Abdominal computed tomographic scan, coronal image. (A) Initial and (B) followup scan 1 year later: A. Periiliac vessel cuff (arrow); B. Improvement in periiliac vessel cuff.
We describe 2 patients who developed RPF while receiving anti-TNF therapy (etanercept for RA).
Nearly one-third of RPF are secondary to a variety of causes1. Medications, radiotherapy, and infections, particularly tuberculosis, can induce RPF. Another frequent cause of secondary RPF is malignant disease. It results from an exuberant desmoplastic response to retroperitoneal metastases (prostate, breast, colon) or to the retroperitoneal primary tumor3. In our second patient, breast cancer was found on further examination, after undergoing FDG-PET/CT. It could not be excluded that RPF could be secondary to the breast cancer, even though no neoplastic cells were found on surgical biopsy, and the area of adenocarcinoma was contained.
Pathogenesis of idiopathic RPF remains unclear, its pathological appearance shows the coexistence of fibrous and inflammatory components1. Atherosclerosis has been advanced as a causative factor in susceptible hosts1, and could have played a role in our first patient.
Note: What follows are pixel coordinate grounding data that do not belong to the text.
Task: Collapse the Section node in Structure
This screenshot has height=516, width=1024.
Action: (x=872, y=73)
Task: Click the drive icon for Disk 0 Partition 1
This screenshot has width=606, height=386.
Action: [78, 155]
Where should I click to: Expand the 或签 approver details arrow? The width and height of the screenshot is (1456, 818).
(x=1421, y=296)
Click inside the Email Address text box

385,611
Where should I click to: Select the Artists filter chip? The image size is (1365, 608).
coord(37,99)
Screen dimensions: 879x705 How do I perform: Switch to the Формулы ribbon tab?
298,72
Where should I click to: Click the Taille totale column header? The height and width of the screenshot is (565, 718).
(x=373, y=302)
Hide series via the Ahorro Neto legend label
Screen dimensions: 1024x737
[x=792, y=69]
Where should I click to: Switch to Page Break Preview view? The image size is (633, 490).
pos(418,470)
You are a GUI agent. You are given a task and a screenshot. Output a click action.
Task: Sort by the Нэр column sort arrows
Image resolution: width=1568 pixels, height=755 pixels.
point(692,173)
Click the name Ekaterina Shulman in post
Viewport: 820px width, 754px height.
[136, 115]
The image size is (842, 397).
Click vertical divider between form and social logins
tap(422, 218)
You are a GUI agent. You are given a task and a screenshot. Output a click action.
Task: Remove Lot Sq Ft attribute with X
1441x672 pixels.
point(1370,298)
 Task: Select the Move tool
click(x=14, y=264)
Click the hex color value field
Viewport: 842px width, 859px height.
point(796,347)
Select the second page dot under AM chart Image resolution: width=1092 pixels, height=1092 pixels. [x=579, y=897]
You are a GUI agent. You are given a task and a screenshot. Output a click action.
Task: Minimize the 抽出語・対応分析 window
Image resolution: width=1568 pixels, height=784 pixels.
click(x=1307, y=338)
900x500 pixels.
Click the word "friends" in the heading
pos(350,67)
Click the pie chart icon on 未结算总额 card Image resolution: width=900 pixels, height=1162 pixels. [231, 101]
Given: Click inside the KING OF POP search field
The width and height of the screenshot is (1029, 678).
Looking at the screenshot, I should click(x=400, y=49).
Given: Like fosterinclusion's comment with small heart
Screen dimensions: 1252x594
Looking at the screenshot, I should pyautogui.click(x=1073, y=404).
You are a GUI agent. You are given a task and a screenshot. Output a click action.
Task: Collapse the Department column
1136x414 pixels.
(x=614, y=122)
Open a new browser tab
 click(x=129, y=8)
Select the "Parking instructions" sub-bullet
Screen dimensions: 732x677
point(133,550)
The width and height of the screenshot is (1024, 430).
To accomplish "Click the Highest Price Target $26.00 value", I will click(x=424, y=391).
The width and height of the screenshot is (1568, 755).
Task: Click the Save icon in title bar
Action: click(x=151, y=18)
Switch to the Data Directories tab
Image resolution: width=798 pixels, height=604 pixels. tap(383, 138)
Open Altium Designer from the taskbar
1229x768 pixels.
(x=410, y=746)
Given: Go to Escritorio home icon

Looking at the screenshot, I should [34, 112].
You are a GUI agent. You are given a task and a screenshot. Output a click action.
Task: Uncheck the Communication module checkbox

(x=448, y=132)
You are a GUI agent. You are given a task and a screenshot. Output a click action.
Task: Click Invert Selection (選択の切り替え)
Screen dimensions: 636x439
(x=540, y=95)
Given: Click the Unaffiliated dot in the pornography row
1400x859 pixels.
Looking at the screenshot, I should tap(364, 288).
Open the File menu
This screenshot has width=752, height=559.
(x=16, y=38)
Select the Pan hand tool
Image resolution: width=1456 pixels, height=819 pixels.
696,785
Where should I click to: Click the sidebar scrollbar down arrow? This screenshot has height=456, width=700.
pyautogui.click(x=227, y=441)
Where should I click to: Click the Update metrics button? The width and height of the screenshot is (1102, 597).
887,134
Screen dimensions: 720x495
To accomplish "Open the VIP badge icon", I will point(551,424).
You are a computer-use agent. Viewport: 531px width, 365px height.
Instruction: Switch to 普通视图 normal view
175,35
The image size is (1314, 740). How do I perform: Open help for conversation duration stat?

Nearly half of idiopathic RPF cases could be associated with IgG4-related disease4. Finally, RPF is frequently associated with autoimmune diseases, and notably with chronic rheumatic diseases such as RA, as in both our patients3. For some authors, RPF is considered part of the spectrum of chronic periaortitis, a large vessel vasculitis1. Although the role of TNF-α in its pathogenesis is still obscure, it led to successful TNF-α antagonist therapy (infliximab) in the treatment of 1 patient with RPF, as in large vessel vasculitis2. Nonetheless, in both our cases, RPF appeared despite several years using etanercept, a soluble receptor directed against TNF-α. Despite sharing a common therapeutic target, there are differences between the 2 classes of TNF-α antagonists in terms of mechanisms of action5. This could explain the differences observed between classes of TNF blockers in Crohn disease, in which only monoclonal antibodies (adalimumab or infliximab) are effective. Moreover, occurrence of a disease for which a treatment is known to be effective, called a paradoxical effect, has been reported for TNF blockers in psoriasis, inflammatory bowel diseases, sarcoidosis, episcleritis or uveitis, and vasculitis6,7,8,9,10,11,12.
Verhoeven, et al, reported a case of aortitis, which may favor the occurrence of subsequent RPF, occurring also during etanercept therapy for ankylosing spondylitis, but to our knowledge, this is the first case of RPF during anti-TNF treatment13. RPF is a rare disease (prevalence 1/100,000), so finding RPF in 2 patients with RA is surprising. This raises the question of an activating role of etanercept in the development of RPF.
Our report should prompt caution when considering the safety of TNF-α blockade, particularly etanercept, in the treatment of RPF.